• [Supplied records]:
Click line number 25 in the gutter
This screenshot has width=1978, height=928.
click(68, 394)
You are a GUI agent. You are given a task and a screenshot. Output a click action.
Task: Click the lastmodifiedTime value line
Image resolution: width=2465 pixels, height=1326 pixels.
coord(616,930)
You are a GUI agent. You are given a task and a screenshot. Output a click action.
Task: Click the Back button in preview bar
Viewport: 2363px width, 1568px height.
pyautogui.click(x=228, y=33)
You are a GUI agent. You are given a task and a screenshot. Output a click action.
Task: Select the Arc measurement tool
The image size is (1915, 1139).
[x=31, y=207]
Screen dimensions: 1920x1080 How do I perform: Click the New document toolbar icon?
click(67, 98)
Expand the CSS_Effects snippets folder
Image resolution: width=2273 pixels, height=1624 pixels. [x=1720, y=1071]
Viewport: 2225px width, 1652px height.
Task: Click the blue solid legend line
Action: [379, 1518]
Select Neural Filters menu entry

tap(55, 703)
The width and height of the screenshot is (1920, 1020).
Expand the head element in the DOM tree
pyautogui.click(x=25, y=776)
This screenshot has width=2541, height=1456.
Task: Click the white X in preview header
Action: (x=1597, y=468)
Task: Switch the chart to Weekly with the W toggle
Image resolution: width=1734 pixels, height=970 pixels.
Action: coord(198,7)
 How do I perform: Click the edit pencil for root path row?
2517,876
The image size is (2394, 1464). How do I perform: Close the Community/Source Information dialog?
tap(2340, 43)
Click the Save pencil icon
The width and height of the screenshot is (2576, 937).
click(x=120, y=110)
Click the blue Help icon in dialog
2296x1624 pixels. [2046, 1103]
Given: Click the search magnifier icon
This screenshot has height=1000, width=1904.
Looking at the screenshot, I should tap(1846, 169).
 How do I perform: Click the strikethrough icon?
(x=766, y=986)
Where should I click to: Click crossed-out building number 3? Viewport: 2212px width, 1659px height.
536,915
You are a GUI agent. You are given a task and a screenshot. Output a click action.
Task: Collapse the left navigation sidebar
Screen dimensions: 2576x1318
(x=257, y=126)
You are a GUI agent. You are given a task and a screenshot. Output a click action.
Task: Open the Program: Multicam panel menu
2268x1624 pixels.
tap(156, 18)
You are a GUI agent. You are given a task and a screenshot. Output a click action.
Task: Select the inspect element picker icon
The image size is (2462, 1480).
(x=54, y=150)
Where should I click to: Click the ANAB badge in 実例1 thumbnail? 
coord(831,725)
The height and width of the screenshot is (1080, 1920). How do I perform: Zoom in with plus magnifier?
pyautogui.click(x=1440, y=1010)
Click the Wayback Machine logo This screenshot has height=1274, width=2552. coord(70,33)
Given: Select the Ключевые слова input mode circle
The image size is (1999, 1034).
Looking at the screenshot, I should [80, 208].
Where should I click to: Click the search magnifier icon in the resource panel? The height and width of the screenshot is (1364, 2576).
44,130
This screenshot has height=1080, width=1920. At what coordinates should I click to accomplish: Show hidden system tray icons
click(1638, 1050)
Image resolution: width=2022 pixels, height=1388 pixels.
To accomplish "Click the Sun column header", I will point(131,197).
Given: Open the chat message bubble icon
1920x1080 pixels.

• [Problem statement]:
The task requires an exact copy of all the lines above.

• [Your solution]:
Click line number 25 in the gutter
This screenshot has width=1978, height=928.
click(68, 394)
You are a GUI agent. You are given a task and a screenshot. Output a click action.
Task: Click the lastmodifiedTime value line
Image resolution: width=2465 pixels, height=1326 pixels.
coord(616,930)
You are a GUI agent. You are given a task and a screenshot. Output a click action.
Task: Click the Back button in preview bar
Viewport: 2363px width, 1568px height.
pyautogui.click(x=228, y=33)
You are a GUI agent. You are given a task and a screenshot. Output a click action.
Task: Select the Arc measurement tool
The image size is (1915, 1139).
[x=31, y=207]
Screen dimensions: 1920x1080 How do I perform: Click the New document toolbar icon?
click(67, 98)
Expand the CSS_Effects snippets folder
Image resolution: width=2273 pixels, height=1624 pixels. [x=1720, y=1071]
Viewport: 2225px width, 1652px height.
Task: Click the blue solid legend line
Action: [379, 1518]
Select Neural Filters menu entry

tap(55, 703)
The width and height of the screenshot is (1920, 1020).
Expand the head element in the DOM tree
pyautogui.click(x=25, y=776)
This screenshot has width=2541, height=1456.
Task: Click the white X in preview header
Action: (x=1597, y=468)
Task: Switch the chart to Weekly with the W toggle
Image resolution: width=1734 pixels, height=970 pixels.
Action: coord(198,7)
 How do I perform: Click the edit pencil for root path row?
2517,876
The image size is (2394, 1464). How do I perform: Close the Community/Source Information dialog?
tap(2340, 43)
Click the Save pencil icon
The width and height of the screenshot is (2576, 937).
click(x=120, y=110)
Click the blue Help icon in dialog
2296x1624 pixels. [2046, 1103]
Given: Click the search magnifier icon
This screenshot has height=1000, width=1904.
Looking at the screenshot, I should tap(1846, 169).
 How do I perform: Click the strikethrough icon?
(x=766, y=986)
Where should I click to: Click crossed-out building number 3? Viewport: 2212px width, 1659px height.
536,915
You are a GUI agent. You are given a task and a screenshot. Output a click action.
Task: Collapse the left navigation sidebar
Screen dimensions: 2576x1318
(x=257, y=126)
You are a GUI agent. You are given a task and a screenshot. Output a click action.
Task: Open the Program: Multicam panel menu
2268x1624 pixels.
tap(156, 18)
You are a GUI agent. You are given a task and a screenshot. Output a click action.
Task: Select the inspect element picker icon
The image size is (2462, 1480).
(x=54, y=150)
Where should I click to: Click the ANAB badge in 実例1 thumbnail? 
coord(831,725)
The height and width of the screenshot is (1080, 1920). How do I perform: Zoom in with plus magnifier?
pyautogui.click(x=1440, y=1010)
Click the Wayback Machine logo This screenshot has height=1274, width=2552. coord(70,33)
Given: Select the Ключевые слова input mode circle
The image size is (1999, 1034).
Looking at the screenshot, I should [80, 208].
Where should I click to: Click the search magnifier icon in the resource panel? The height and width of the screenshot is (1364, 2576).
44,130
This screenshot has height=1080, width=1920. At what coordinates should I click to accomplish: Show hidden system tray icons
click(1638, 1050)
Image resolution: width=2022 pixels, height=1388 pixels.
To accomplish "Click the Sun column header", I will point(131,197).
Given: Open the chat message bubble icon
1920x1080 pixels.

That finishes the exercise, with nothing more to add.